It can take a glimpse of the new to believe that the new is possible

The thing I’ve learned quite keenly over the past year or so is that it can take a glimpse of freedom to believe that freedom is possible. We have all started at change before, faced the high mountain of giving something up, of leaving something behind, of becoming completely disloyal to the old and facing with full application the new. 

But when something has been part of your life for as long as you can remember, it can be difficult to even imagine living without it.

On a new course of thinking*, there can be a severe period of confusion between leaving the old belief, and the new belief feeling normal. You may often cling on to the reassurances despite and against feelings of disconcertion, and the feeling that “it’s not working”. 

Many clients have described this dynamic: the discomfort, disorientation, and squirm of trying out and walking in the new until it takes.

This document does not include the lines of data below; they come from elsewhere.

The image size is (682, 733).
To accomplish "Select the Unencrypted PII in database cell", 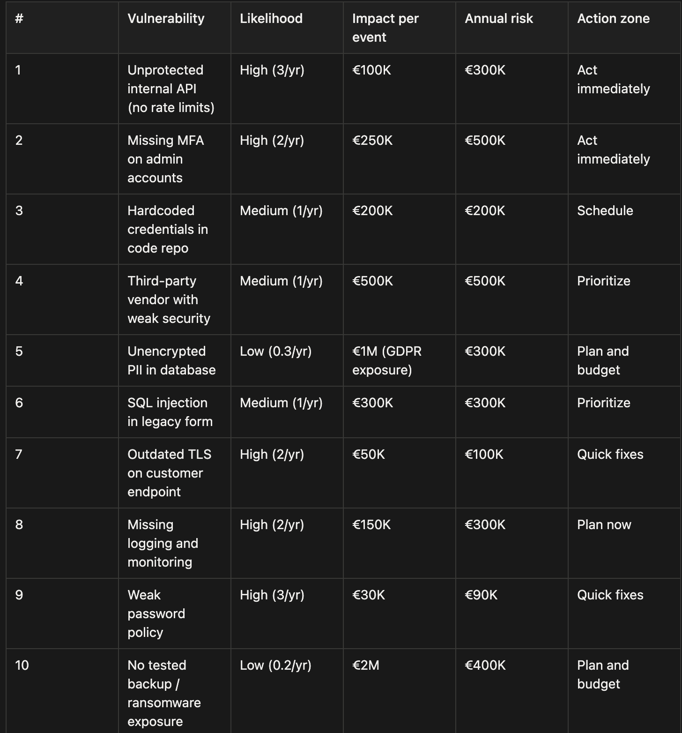I will [x=171, y=360].
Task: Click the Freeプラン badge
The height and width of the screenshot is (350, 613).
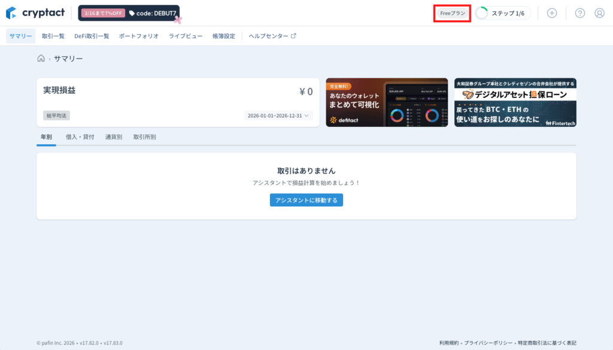Action: point(453,13)
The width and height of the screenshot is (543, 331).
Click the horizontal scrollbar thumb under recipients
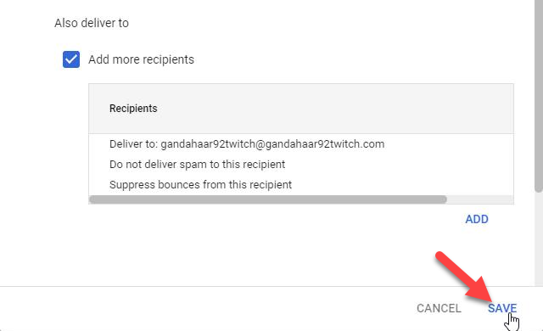pyautogui.click(x=268, y=199)
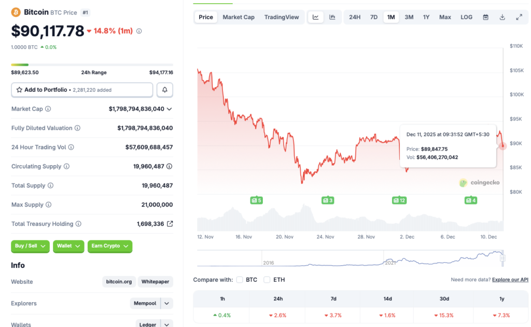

This is the Limbic Lag* - the time that it takes for something new to sink from the cognitive, thinking part of the brain, to feeling, sensing centre - the limbic system. 

A key milestone in this process is the first experience of being free in the new

A key milestone in this process is the first glimpse, the first experience of being free in the new.

For example:

  • the first time that things didn’t feel unsteady through the day

  • the first time you notice you didn’t react with anger when someone didn’t act in the way you wanted

  • the first time that fear actually dissipated and peace took its place as reassurance was recalled. 

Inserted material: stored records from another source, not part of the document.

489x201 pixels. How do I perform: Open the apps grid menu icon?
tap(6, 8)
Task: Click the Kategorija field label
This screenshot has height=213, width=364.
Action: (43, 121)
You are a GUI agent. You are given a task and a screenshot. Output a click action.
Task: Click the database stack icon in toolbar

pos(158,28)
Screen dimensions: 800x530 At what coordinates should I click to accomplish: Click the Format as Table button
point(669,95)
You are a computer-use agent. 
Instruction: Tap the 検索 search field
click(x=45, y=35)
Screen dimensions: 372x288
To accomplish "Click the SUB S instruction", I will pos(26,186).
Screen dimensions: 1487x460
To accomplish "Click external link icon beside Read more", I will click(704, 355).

  • the first time you went back to a place with unpleasant memories, and without even realising it at the time - you faced it without dwelling on the past.

Once this first piece of evidence is in, however fleeting it is - celebrate it. Let it be like the first hint of warmth in spring, lovely in itself and lovelier too for the season it promises.

The exact length of this limbic lag varies. Where the cognitive mind is fully persuaded it can take between 7 and 45 days, where there is ambivalence it can be greatly extended until the brain truly registers that it now has a better way. 

These reassurances may be helpful as you wait for change to feel natural

Though key insights specific to each individual's situation are also vital, here are some reassurances that I have found exceedingly helpful to reassure myself as I wait for change to feel natural.

  • I’ve tried my old way for a long time and it has got me where I am, I should at least try another way for long enough to see it works.

  • My feelings will come around if only I will persevere. Feelings are only one piece of data, I can’t afford to let them be my only source of information.

  • My old ways only feel natural because they are so familiar. In time new ways will feel just as familiar as these do to me now.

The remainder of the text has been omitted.